Task to complete
Arrange all of the records below as a numbered list, leaving out any blank lines.

Interface element records
= = = =

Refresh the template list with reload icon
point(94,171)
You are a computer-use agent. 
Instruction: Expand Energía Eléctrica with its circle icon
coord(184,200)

= = = =

Response to the task
1. Refresh the template list with reload icon
2. point(94,171)
3. You are a computer-use agent. 
4. Instruction: Expand Energía Eléctrica with its circle icon
5. coord(184,200)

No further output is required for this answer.